:: YOUR GOAL ::
Carry on with the Bally Total Fitness employment amendment after its last recital, writing the next part of the agreement.

:: EXTRACT TO READ ::
________
Amendment to Employment Agreement between Bally Total Fitness Holding Corporation and Paul A. Toback

Summary

This amendment, dated August 6, 2006, modifies the employment agreement between Bally Total Fitness Holding Corporation and Paul A. Toback. It removes the company's obligation to provide a supplemental retirement plan and eliminates certain legal fee claims by the executive. In exchange, if Mr. Toback's employment ends without cause or he resigns for good reason before February 7, 2008, he will receive a lump sum payment of $900,000. All other terms of the original employment agreement remain unchanged.

EX-10.9 2 c08276exv10w9.htm AMENDMENT TO EMPLOYMENT AGREEMENT exv10w9  

Exhibit 10.9
AMENDMENT AGREEMENT
     THIS AMENDMENT AGREEMENT (this “Agreement”), dated as of August 6, 2006 by and between Bally Total Fitness Holding Corporation (the “Company”) and Paul A. Toback (the “Executive”).
RECITALS
     WHEREAS, pursuant to the terms of the employment agreement by and between the Executive and the Company dated as of August 24, 2004 (the “Employment Agreement”), the Executive may become entitled to certain severance payments in the event his employment is terminated by the Company without Cause (as defined in the Employment Agreement) or if the Executive resigns for Good Reason (as defined in the Employment Agreement), in each case, within the two-year period immediately following a Change in Control (as defined in the Employment Agreement); and
WHEREAS, a Change in Control occurred on February 7, 2006; and
     WHEREAS, the Company and the Executive agreed to modify the Employment Agreement to eliminate the Company’s obligation to implement a supplemental retirement plan for the benefit of the Executive and to eliminate certain claims for legal fees that Executive may have had against the Company in exchange for an additional payment to the Executive by the Company of $900,000 in the event his employment is terminated by the Company without Cause or if the Executive resigns for Good Reason, in either case, prior to February 7, 2008.
________
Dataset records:
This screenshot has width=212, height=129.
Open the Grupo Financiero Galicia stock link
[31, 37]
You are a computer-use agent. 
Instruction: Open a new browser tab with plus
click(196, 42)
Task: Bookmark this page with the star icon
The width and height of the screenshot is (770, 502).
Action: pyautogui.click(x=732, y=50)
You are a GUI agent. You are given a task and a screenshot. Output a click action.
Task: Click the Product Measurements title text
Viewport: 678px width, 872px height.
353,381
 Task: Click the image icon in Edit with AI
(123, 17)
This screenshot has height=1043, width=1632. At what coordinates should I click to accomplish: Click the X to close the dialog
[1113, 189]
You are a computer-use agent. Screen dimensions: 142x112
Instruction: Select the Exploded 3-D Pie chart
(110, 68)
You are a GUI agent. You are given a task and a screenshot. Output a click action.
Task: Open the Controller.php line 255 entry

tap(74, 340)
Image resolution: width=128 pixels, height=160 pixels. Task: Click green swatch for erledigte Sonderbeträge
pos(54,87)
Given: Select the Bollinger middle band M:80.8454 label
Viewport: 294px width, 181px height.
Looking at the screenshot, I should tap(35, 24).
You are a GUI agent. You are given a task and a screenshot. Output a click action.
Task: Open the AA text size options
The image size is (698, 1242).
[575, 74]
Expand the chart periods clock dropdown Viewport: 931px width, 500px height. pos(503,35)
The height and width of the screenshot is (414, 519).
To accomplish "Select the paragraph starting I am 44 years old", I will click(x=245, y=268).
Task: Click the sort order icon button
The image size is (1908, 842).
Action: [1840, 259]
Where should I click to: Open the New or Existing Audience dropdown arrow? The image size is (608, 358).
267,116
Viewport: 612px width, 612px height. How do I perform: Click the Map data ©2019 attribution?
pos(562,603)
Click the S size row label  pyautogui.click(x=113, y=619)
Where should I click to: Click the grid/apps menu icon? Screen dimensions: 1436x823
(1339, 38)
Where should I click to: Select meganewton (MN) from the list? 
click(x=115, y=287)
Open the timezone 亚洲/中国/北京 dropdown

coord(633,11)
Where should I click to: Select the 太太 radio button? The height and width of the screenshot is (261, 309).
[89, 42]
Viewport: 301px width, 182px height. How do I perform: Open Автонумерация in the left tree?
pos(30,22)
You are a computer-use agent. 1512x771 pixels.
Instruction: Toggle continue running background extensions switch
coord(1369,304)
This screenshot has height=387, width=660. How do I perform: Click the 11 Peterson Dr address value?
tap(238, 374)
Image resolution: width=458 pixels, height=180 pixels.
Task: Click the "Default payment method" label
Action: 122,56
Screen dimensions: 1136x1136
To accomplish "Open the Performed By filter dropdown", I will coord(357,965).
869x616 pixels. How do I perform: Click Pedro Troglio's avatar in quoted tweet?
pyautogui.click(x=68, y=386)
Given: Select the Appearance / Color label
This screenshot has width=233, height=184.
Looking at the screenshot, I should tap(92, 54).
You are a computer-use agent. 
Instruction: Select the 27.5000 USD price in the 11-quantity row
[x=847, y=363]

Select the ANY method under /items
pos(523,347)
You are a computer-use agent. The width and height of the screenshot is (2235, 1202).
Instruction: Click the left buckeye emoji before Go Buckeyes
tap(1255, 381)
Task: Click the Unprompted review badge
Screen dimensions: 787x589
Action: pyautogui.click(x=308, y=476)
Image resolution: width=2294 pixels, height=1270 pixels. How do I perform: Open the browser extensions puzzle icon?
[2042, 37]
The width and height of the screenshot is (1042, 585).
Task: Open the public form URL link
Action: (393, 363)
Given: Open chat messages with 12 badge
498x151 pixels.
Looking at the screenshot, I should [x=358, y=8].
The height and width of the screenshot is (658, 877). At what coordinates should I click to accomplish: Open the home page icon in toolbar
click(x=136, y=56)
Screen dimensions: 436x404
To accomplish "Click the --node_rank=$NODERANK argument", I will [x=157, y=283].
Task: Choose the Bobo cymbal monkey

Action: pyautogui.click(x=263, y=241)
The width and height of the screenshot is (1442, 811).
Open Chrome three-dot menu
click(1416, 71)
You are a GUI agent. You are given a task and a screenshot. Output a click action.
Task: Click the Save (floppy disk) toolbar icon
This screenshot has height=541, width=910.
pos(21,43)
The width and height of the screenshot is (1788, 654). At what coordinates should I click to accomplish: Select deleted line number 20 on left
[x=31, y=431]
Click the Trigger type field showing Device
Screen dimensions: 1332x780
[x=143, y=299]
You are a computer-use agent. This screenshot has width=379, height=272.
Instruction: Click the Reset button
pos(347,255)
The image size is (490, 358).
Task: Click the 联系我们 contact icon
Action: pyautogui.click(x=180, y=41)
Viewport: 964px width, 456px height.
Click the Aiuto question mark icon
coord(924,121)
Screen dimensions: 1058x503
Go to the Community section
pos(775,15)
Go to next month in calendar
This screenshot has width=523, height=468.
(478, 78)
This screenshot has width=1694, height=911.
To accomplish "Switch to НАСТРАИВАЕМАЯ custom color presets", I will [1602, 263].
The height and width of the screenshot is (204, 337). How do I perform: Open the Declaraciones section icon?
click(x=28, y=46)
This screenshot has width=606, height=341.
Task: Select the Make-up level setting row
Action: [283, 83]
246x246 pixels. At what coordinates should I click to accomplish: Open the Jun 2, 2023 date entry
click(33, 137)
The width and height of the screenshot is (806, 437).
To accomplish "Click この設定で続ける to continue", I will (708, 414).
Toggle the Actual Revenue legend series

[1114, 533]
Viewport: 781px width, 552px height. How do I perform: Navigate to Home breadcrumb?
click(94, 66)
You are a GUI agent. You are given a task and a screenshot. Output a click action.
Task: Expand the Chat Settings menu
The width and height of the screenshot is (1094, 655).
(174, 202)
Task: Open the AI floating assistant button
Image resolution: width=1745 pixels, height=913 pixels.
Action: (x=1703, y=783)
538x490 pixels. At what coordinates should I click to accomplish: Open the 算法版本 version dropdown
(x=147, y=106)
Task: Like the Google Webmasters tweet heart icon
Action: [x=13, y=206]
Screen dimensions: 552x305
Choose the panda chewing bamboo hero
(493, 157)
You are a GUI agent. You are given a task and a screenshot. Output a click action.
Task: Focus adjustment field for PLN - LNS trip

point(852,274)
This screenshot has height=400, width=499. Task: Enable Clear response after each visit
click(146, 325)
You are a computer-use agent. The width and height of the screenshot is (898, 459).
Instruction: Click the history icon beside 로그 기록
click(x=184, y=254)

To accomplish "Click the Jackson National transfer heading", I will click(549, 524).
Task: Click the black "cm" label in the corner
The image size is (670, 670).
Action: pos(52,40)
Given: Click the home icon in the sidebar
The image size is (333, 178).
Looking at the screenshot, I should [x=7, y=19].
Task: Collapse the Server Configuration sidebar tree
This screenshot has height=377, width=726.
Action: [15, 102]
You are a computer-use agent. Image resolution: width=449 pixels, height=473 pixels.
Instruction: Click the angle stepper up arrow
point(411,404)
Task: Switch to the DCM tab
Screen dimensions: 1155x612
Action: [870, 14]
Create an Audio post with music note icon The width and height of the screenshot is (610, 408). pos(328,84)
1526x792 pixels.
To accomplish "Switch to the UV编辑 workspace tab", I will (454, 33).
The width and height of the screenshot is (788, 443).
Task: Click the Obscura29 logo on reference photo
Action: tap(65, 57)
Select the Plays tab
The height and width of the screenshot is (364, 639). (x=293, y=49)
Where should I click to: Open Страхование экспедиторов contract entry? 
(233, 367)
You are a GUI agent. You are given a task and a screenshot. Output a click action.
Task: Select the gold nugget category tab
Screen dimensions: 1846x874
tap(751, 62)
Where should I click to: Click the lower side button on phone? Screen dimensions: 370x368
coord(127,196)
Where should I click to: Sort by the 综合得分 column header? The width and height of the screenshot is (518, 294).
________
:: RESULT FOR THIS TASK ::
     NOW THEREFORE, in consideration of the foregoing, the Company and the Executive hereby agree as follows:
1. Section 4(e) of the Employment Agreement is hereby deleted in its entirety and the Company shall have no further obligation to the Executive with respect thereto.
2. Section 6(e) of the Employment Agreement is amended to add a new subsection (vii) to provide as follows:
(vii) If the termination occurs prior to February 7, 2008, an immediate lump sum payment of $900,000.
3. In consideration for the right to receive payment described in Section 2 above, the Executive agrees that he has no entitlement to legal fees incurred by him prior to the date of this Agreement.
4. In all respects not amended, the Employment Agreement is hereby ratified and confirmed.
     IN WITNESS WHEREOF, the parties have executed this Amendment as of the date first set forth above.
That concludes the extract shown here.